Additionally, the policy states that social media information gathered as part of a background check will not be retained unless it is considered “relevant” to the security status of the person in question.

In certain cases, the ODNI’S new rules would also permit agencies to pursue an applicant’s associates or friends, if mentioned in a suspicious social media post that suggests a possible national security concern.

“Social media has become an integral — and very public — part of the fabric of most Americans’ daily lives,” said Bill Evanina, director of ODNI’s National Counterintelligence and Security Center. “We cannot afford to ignore this important open source in our effort to safeguard our secrets — and our nation’s security.”

Officials believe that adding social media to the security review process could offer important information when deciding whether an individual can be trusted with secret information. The procedure often involves agencies attempting to determine the factors in a person’s background that could make them a target of blackmail.

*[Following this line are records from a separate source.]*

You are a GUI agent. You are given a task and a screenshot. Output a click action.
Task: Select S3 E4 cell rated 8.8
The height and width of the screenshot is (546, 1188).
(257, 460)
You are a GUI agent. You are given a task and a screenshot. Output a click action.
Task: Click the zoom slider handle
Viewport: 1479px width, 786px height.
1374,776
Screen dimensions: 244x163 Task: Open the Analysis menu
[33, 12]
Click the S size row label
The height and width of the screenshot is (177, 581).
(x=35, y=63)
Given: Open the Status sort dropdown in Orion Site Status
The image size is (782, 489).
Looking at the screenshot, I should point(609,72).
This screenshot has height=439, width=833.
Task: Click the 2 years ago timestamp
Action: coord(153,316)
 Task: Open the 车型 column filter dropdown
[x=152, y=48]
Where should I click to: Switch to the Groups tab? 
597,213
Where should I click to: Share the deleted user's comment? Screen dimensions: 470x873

Little to no detail has been given regarding the types of social media posts that could be flagged during the procedure. However, Evanina has suggested that social media threats made against the president, for example, would definitely be retained by investigators, reports the Wall Street Journal.

The debate over the use of social media in background checks by the federal government has been raging for several years, with Congress pushing the case in favor of the new policy. The budget deal passed in December 2015 required the ODNI to allow military and intelligence agencies to strengthen their security reviews, and specifically cited the need to evaluate social media posts.

Although lawmakers from both parties agree on the new policy, privacy advocates claim they will be watching closely to see if the government targets information they consider to be constitutionally protected as free speech. No specific date has been issued for the policy’s implementation, but the ODNI promises it will be taken up shortly.